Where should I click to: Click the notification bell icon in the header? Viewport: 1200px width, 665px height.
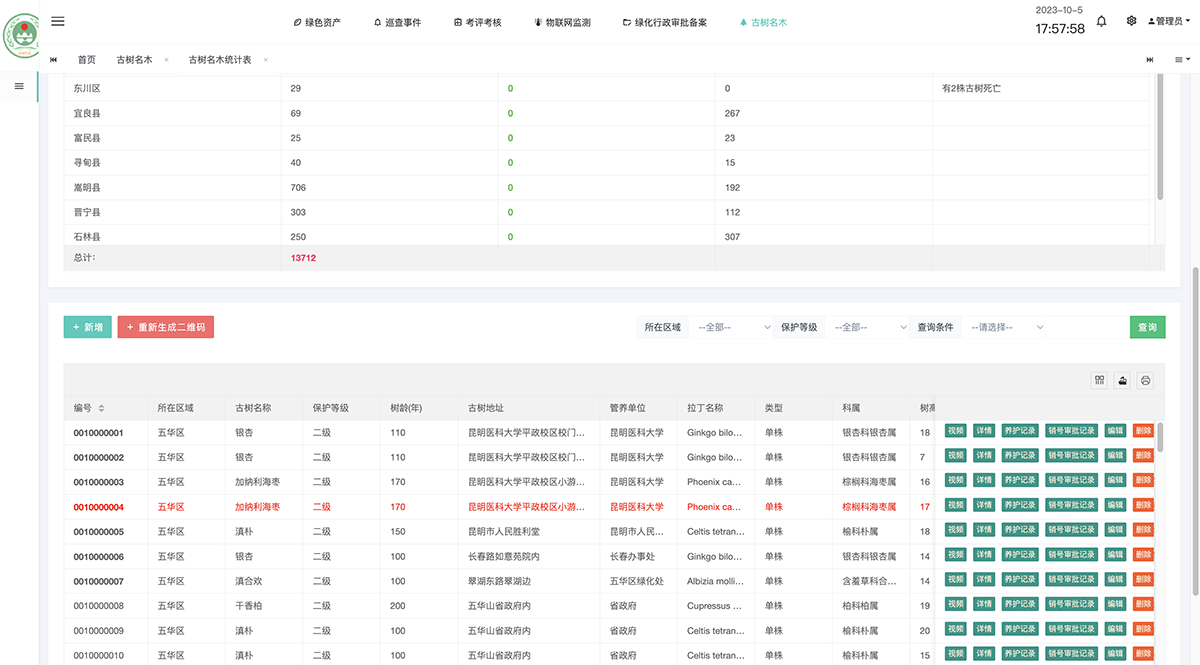[x=1101, y=21]
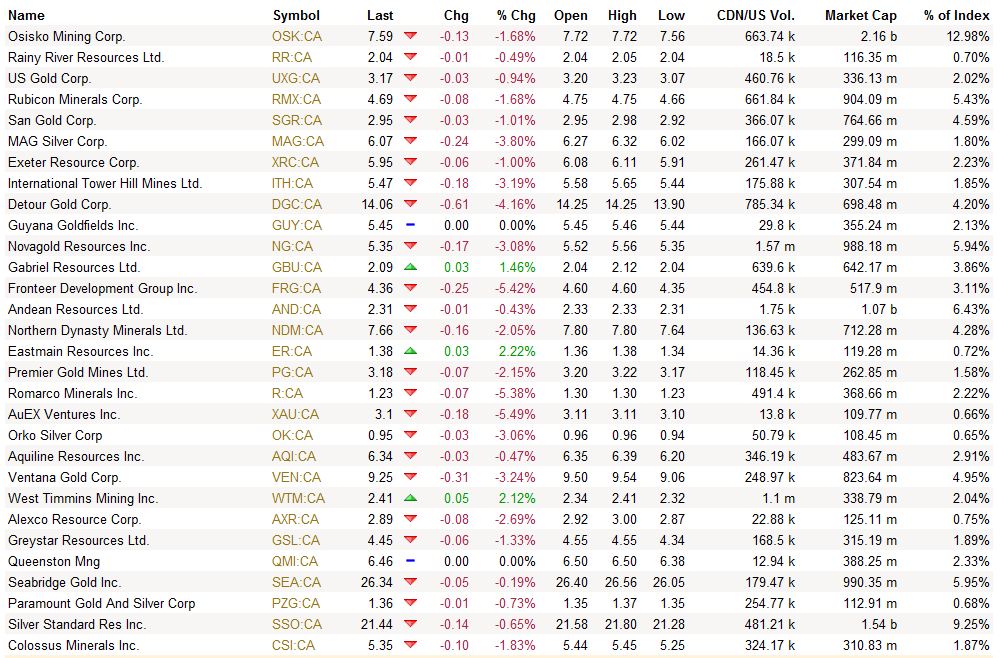The image size is (1000, 658).
Task: Click the Rubicon Minerals Corp. company name
Action: (75, 99)
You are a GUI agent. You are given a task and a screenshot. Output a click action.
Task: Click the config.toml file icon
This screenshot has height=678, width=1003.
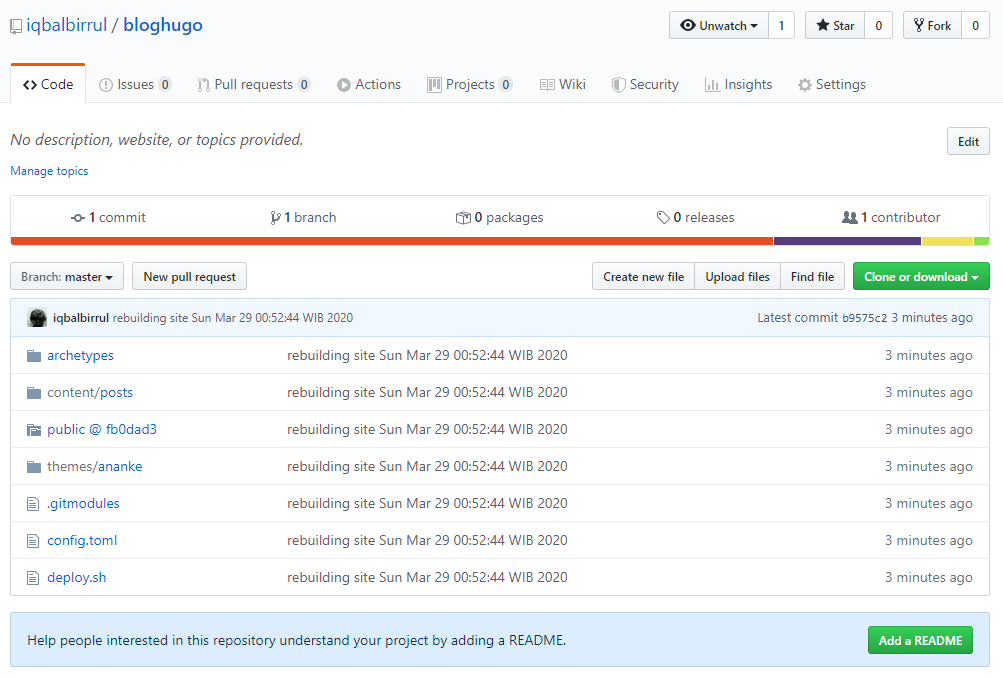(34, 541)
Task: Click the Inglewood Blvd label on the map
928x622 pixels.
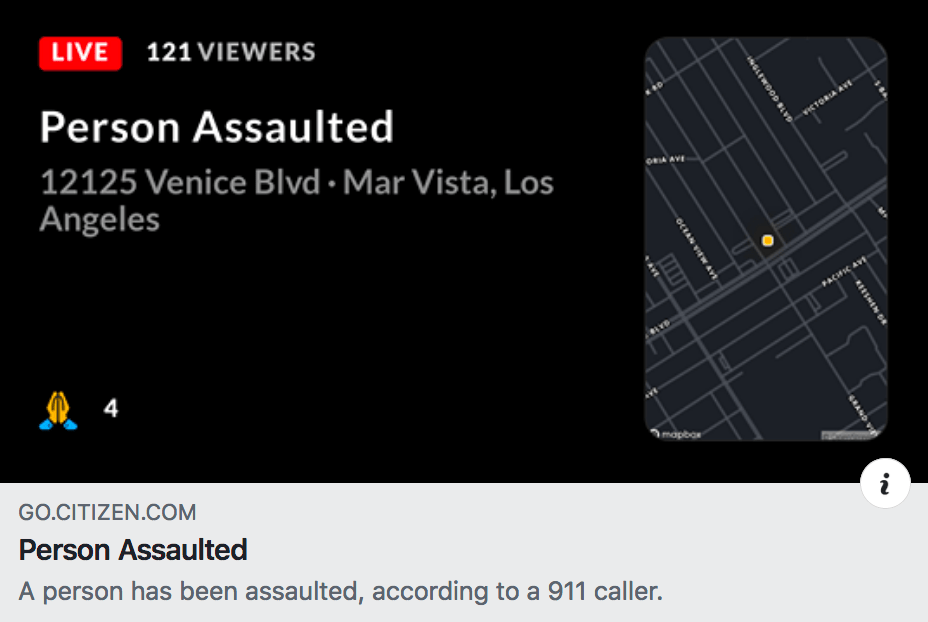Action: 769,88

#####

◆ Assignment
Copy the records above exactly, leaving out every picture.

◆ Expected output
Where should I click to: Click the notification bell icon in the header? Viewport: 1200px width, 665px height.
[x=1101, y=21]
The image size is (1000, 658).
Task: Click the Rubicon Minerals Corp. company name
Action: (75, 99)
You are a GUI agent. You are given a task and a screenshot. Output a click action.
Task: Click the config.toml file icon
This screenshot has height=678, width=1003.
(34, 541)
Task: Click the Inglewood Blvd label on the map
928x622 pixels.
Action: 769,88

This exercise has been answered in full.